The changes continue unabated.

One reality I’m learning to expect is the fact of inexorable decline. Embarrassing or annoying behaviors are occurring despite my efforts to quash them. I’m slowly learning to give up trying. She’s slower in the mornings and becomes agitated in the evenings. A fall in September caused a pelvic fracture, and she’s taking a blood thinner after we discovered clots in one leg.

While it’s true that all of us live in deteriorating bodies, I’m a witness to how the combination of Alzheimer’s with Parkinson’s accelerates the process. Nevertheless, the progress of these diseases with Evelyn is slower than in some patients, and I’m very grateful.

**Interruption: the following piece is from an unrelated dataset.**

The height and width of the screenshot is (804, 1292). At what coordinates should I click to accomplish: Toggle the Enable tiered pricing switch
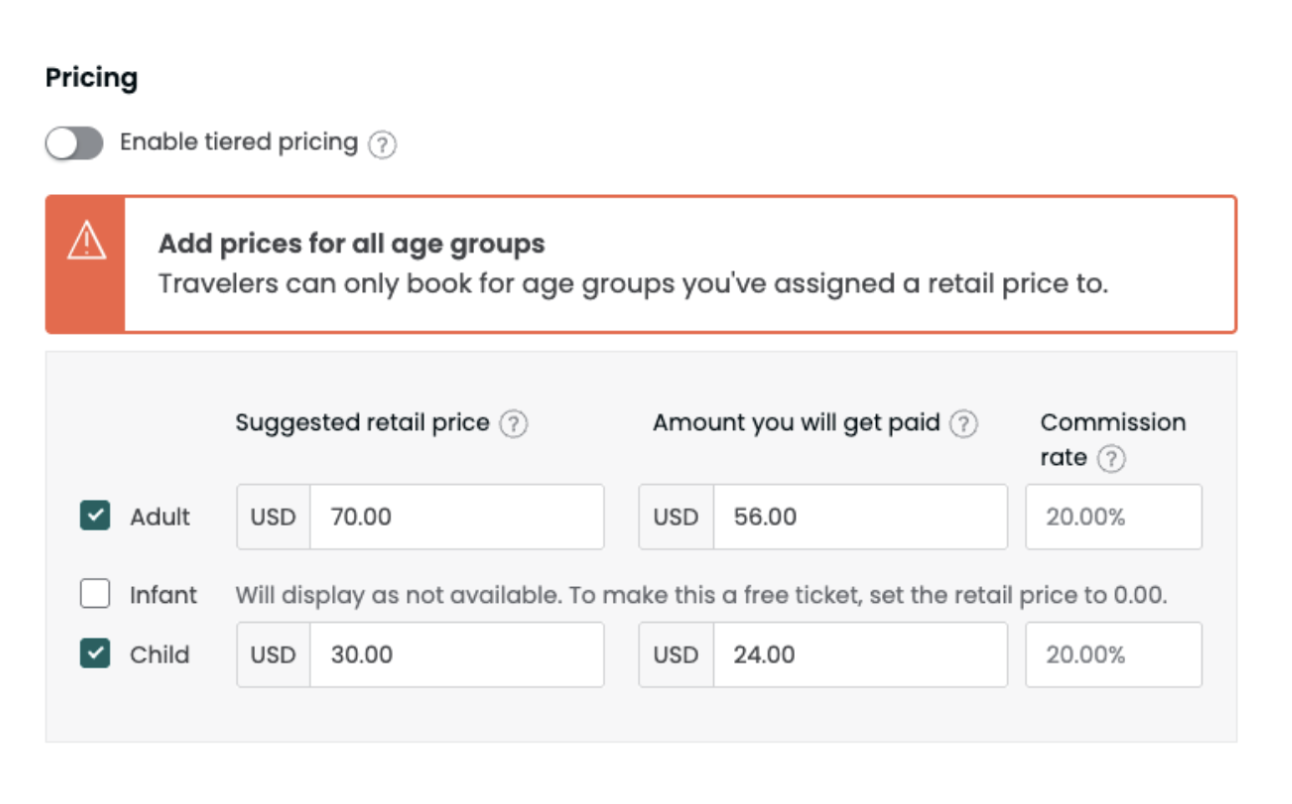(x=74, y=143)
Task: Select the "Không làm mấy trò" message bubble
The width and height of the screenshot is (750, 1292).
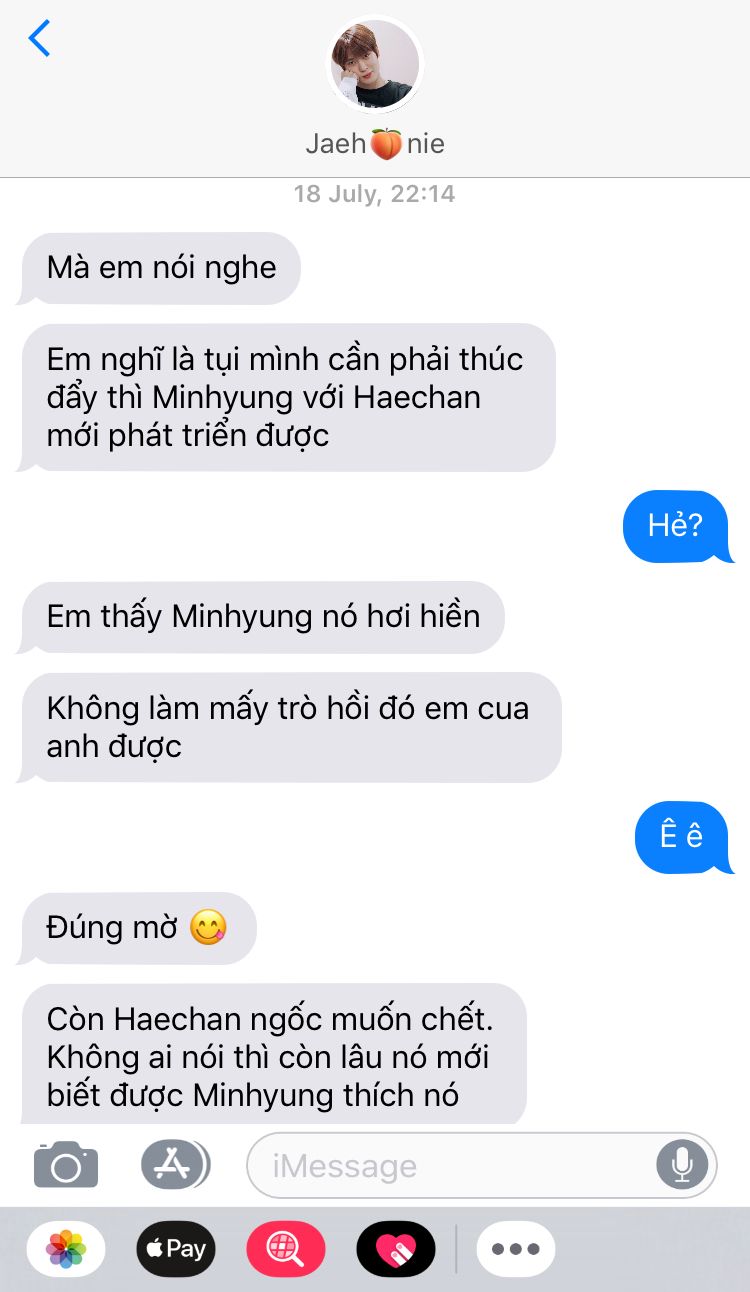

The pleasant moments are precious.

July: A goodnight hug from our visiting grandson

She often enjoys music in the afternoons, and I regularly hear her reading aloud from the newspaper, a magazine, a book she’s pulled off a shelf, or her Bible. We chatter about the birds in the backyard, the businesses we’re passing in the car, or the flowers in a neighbor’s yard when we get out for a slow walk. She still wants to see our friends at church, and she sometimes comes up with a remark at dinnertime that brings a chuckle.

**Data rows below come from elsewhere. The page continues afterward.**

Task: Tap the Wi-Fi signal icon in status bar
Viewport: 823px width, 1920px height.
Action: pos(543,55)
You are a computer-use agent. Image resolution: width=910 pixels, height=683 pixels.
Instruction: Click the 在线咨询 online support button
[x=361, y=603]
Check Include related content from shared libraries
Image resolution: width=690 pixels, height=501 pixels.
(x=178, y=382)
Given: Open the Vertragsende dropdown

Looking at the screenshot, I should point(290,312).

I found her standing in the middle of the bedroom Monday morning, awake and up but unsure what to do next. I stood beside her, waiting for an answer to my questions, and she looked at me and smiled, as if to say, “This is quite a situation we’re in, isn’t it?”

I’m seeing the problem all around me.

I’ve been amazed at the number of caregivers I’ve discovered since we went public. This only makes sense, given the millions of documented cases of Alzheimer’s and Parkinson’s out there. I know I’m not alone, and this definitely is encouraging.

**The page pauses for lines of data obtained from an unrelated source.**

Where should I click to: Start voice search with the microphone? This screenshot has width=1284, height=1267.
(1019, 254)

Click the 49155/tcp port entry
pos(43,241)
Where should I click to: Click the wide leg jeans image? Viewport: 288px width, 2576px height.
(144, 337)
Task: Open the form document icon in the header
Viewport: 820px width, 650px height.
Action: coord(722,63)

And it’s surprising when yet another husband or wife comes to me quietly to report they’re dealing with a similar situation. We learn from each other. This probably wouldn’t have happened if Evelyn and I had stayed in the shadows.

 Friends are indispensable.

September: a get-together with longtime friends.

This year’s posts have been sprinkled with accounts of dinners with friends, food in our freezer, gift cards in the mail, and caregivers volunteering to visit. I haven’t made room to mention each encouraging email, helpful book, or link to a useful resource. They come almost every week.

And last Friday, one of my best friends volunteered to project manage the task of finding a business to handle a major home repair we need here. Overwhelmed by the wash of relief I felt when he offered, I couldn’t speak for one full minute.

Only slowly am I learning not to feel guilty when I need help. Someone reminded me, “Your friends want to help, but they don’t know how. You’re bringing them a blessing by telling them what you need.” I’m trying.

 God is ever present.

The service of all these people may be the best way I see him working in my life. Any objective analysis of my situation would show the “Pro” column longer than the “Con,” and I’m giving God the credit for that. “Every good and perfect gift is from above,” the brother of Jesus observed, “coming down from the Father of the heavenly lights, who does not change like shifting shadows” (James 1:17). I’m struck by how many good gifts he’s given me.

So, while our lives have changed, I’m seeing that he does not. And as I seek him, confessing all my fears and failures, asking for strength to cope with the speed bumps, and thanking him for every instance of help, I become more aware of his presence.

He promised through the ancient prophet, “You will seek me and find me when you seek me with all your heart” (Jeremiah 29:13).

I’m seeking him now more than ever. And again and again, I realize how he’s showing up. If he and I keep this going, maybe I’ll have material for another year of posts.